Sutomore (Сутоморе, /sh/, Santa Maria degli Ospizi, Spizza) is a town in Coastal region of Montenegro in Bar Municipality. A 2011 census put the population at 2,004.

==History==
When it was under the control of the Republic of Venice from 1420 to 1797, Sutomore was called Spizza (in Venetian). It belonged administratively to Albania Veneta, except for short-lived periods of Ottoman occupation. When, in the late 16th century, the jurisdiction of the Benedictine monastery Ratac collapsed, the Orthodox rite began to strengthen in the formerly Catholic parishes of Spič (Sutomore), Sozina and Kastel Lastva, which had previously been under Catholic jurisdiction. At the same time, the Orthodox clergy and believers began to use Catholic churches of that area for their rites.

In the 19th century it became the part of the Habsburg Empire and later the Austro-Hungarian Empire. At that time, the name of the city was Spitza, and it was the southernmost settlement of the Empire. The Austrian census of 1910 reports the presence of Venetian speaking families in Spizza in the twentieth century.

==Overview==
Today, Sutomore is a tourism-oriented community. It is a popular destination and a weekend resort, catering to tourists from Montenegro and the surrounding region.
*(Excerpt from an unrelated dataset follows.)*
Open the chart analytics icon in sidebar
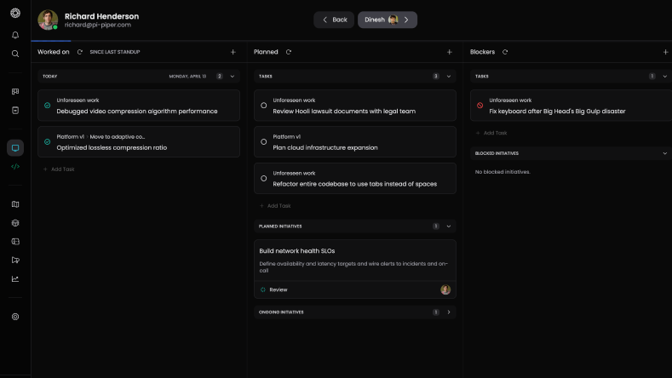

It is popular for its 2 km long sandy beach and vibrant nightlife. In 2023-2025 the city got new renovated embankment and square

Sutomore is located on the Adriatic Highway (E65/E80), and is connected to Podgorica and inland Montenegro via Sozina tunnel. It is also a stop on the Belgrade–Bar railway. The ease of access, coupled with its beach, has made Sutomore a very popular budget destination. However, the sheer number of tourists, combined with an informal and spontaneous building boom and lack of urban planning, have contributed to chronic traffic problems. As transit traffic from inland Montenegro to Bar goes straight through the town, traffic jams and crowded streets are commonplace during the summer months.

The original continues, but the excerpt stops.